■ SELECTED EXCERPT
====

# The TC Music Appreciation Class



## Lukecash12 (Sep 21, 2009)

I figured it would be fun to have a thread about anything pertaining to music appreciation. I'm always reading about someone's interesting take on this or that, who were influences on thus and such, what was going on with Beethoven when he wrote the 8th, etc. Well why not a thread for all of that stuff in general? So feel free to share whatever is on your mind. Here are the sorts of questions I'd like to ask to get us started:

Who have you discovered lately?
What have you learned about a certain piece lately?
Have you any interesting trivia to share?
Have you changed your mind about any composer's or individual works recently?
How are you expanding your horizons?
Would you like to give your critique of a certain recording?
What do you think of a certain conductor?
Who has the best recordings of this piece or that?

Class is now in session. :tiphat:


----------



## brotagonist (Jul 11, 2013)

This might be trivial, but to me it is a piece of the puzzle that helps me get deeper into Stravinsky's music.

Mahlerian mentioned that he holds Stravinsky's Threni in high regard. The first thing that struck me was that it reminded me of Xenakis' Oresteïa. Then, I was reminded of Schoenberg's later choral works, or even Webern, although I couldn't place it exactly, but I decided on Schoenberg's Psalm 150.

It turns out that I was not so far off, as Threni is Stravinsky's longest dodecaphonic work. I am not sure if there is a Xenakis connection, but Oresteïa dates from only 8 years later, so it is possible, but clearly the chorus influenced my perception. I think I am not the only one to hear it. In any case, by making this connection between composers I am familiar with, Schoenberg, Webern and Xenakis, I was better able to understand a composer I had not previously been as attuned to, Stravinsky.


----------



## Guest (Jul 30, 2014)

You want a thread which is to all intents and purposes a microcosm of the whole TC site?

Extraordinary.


----------



## Lukecash12 (Sep 21, 2009)

some guy said:


> You want a thread which is to all intents and purposes a microcosm of the whole TC site?
> 
> Extraordinary.

====

■ STORED DATA
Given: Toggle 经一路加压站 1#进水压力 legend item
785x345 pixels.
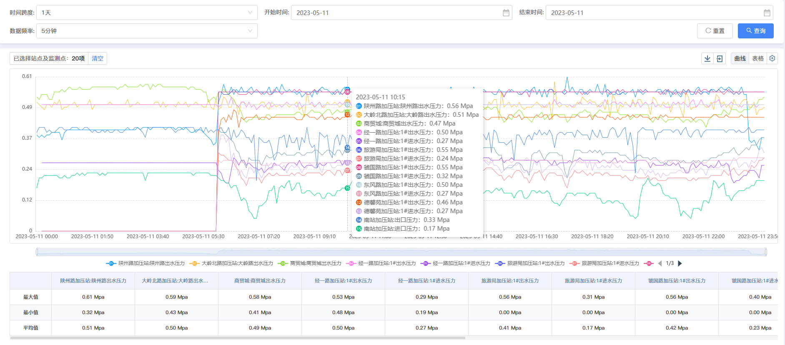Looking at the screenshot, I should [456, 263].
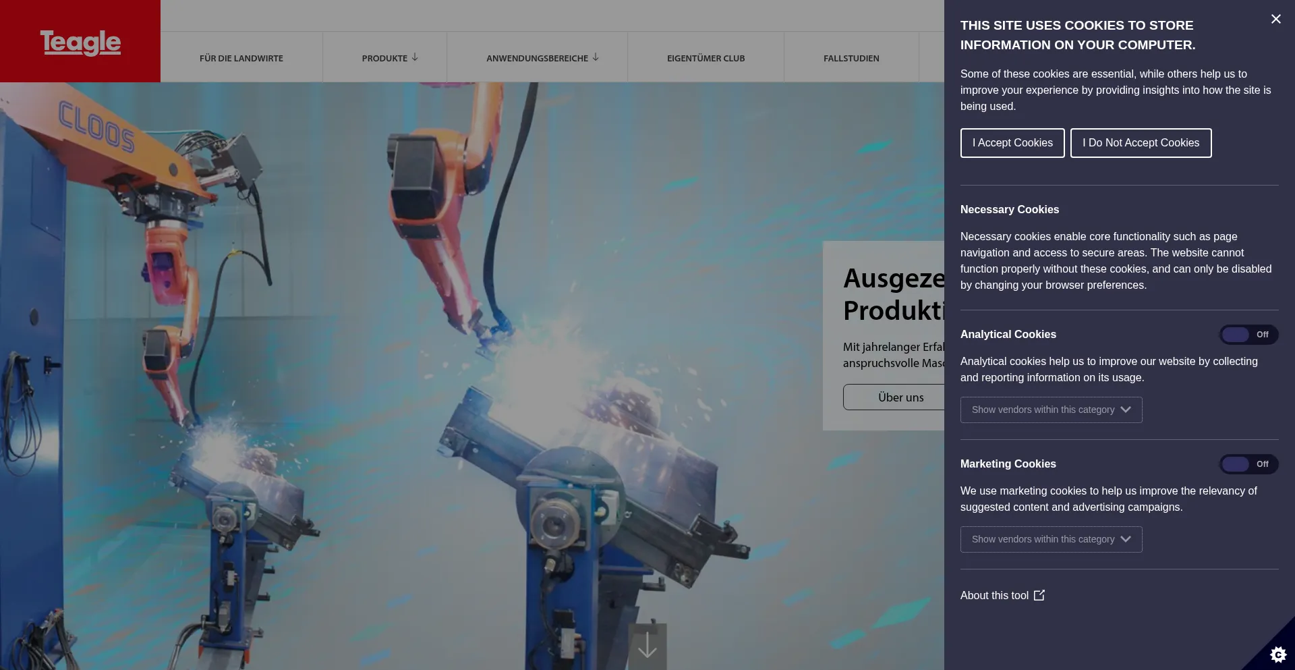Screen dimensions: 1295x670
Task: Click the down arrow next to Produkte
Action: pos(415,57)
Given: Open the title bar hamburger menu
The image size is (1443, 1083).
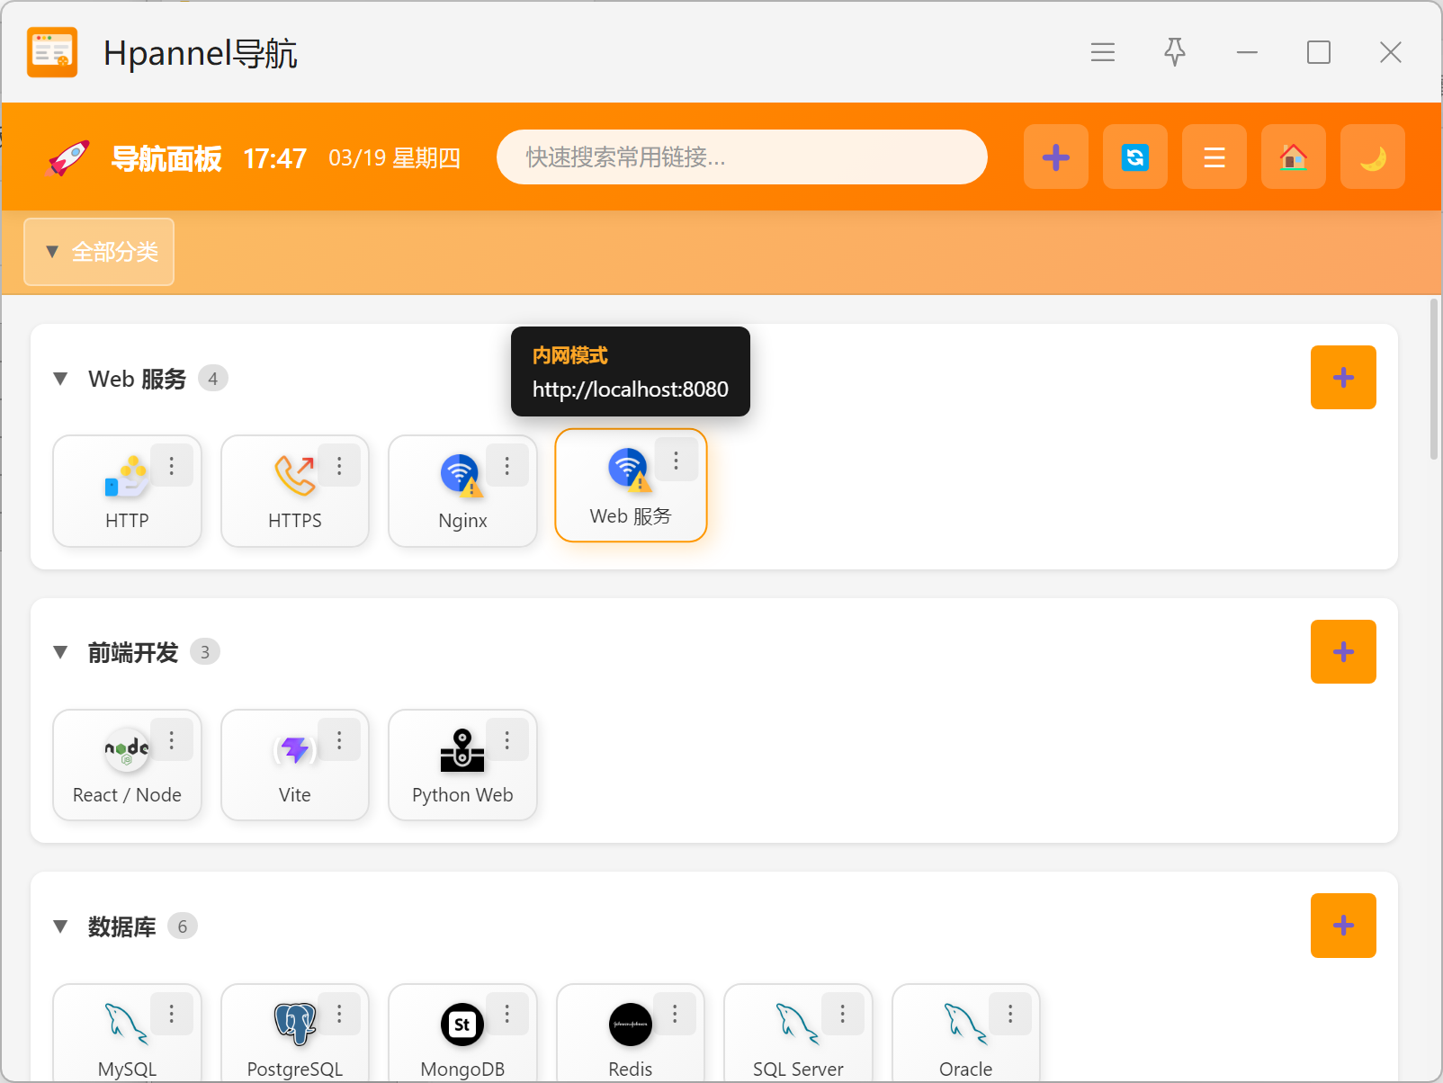Looking at the screenshot, I should (1102, 52).
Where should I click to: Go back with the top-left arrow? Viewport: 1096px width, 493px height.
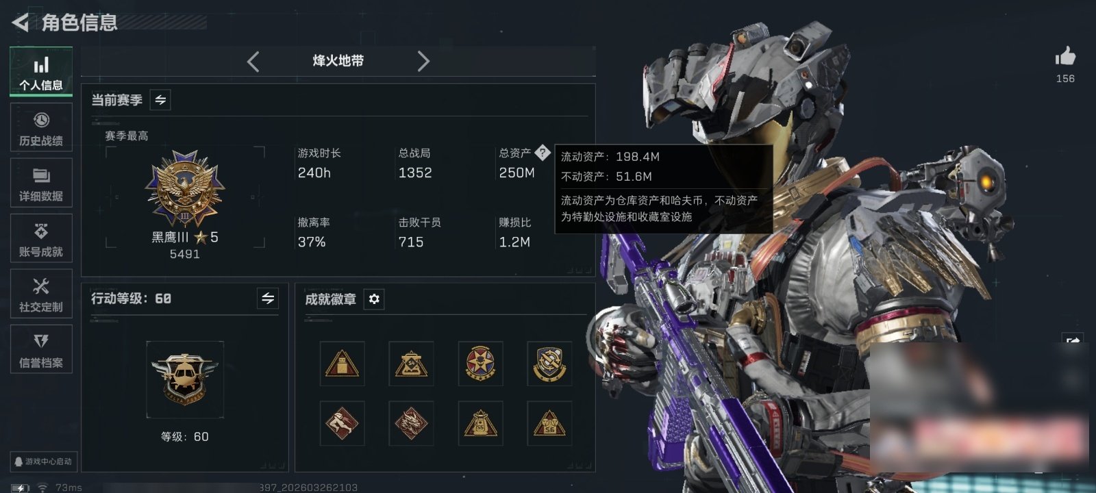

====

■ TASK STATEMENT
Resume the music appreciation class forum thread from its last line, writing on from the quoted remark in the final post.

■ TASK RESPONSE
Hahahaha, yes you are right on the mark. Whatever you have learned today about music appreciation, post it.


----------



## Guest (Jul 30, 2014)

Tee hee. I did. (It was on a different thread, though.)


----------



## ArtMusic (Jan 5, 2013)

Lukecash12 said:


> I figured it would be fun to have a thread about anything pertaining to music appreciation. I'm always reading about someone's interesting take on this or that, who were influences on thus and such, what was going on with Beethoven when he wrote the 8th, etc. Well why not a thread for all of that stuff in general? So feel free to share whatever is on your mind. Here are the sorts of questions I'd like to ask to get us started:
> 
> Who have you discovered lately?
> What have you learned about a certain piece lately?
> ...


I would generalize that different types of classical music (from all periods Medieval to the avant garde) would yield widely different levels of enjoyment, not least because of the quality varies by each period, by composers' talents but also by the performers. Your own preference plays a large part too.


----------



## amfortas (Jun 15, 2011)

some guy said:


> You want a thread which is to all intents and purposes a microcosm of the whole TC site?
> 
> Extraordinary.


Nailed it. In fact, I'd take Lukecash12's idea a step further: get rid of all those other threads, move their content here, and have the whole site consist of a single thread.

So much more organized!


----------



## hpowders (Dec 23, 2013)

Recently I have spent a lot of time with Schönberg's piano concerto.

At first it just seemed like boring noise, but after three solid weeks of intense listening, I now consider it haunting and beautiful; a work of tremendous genius.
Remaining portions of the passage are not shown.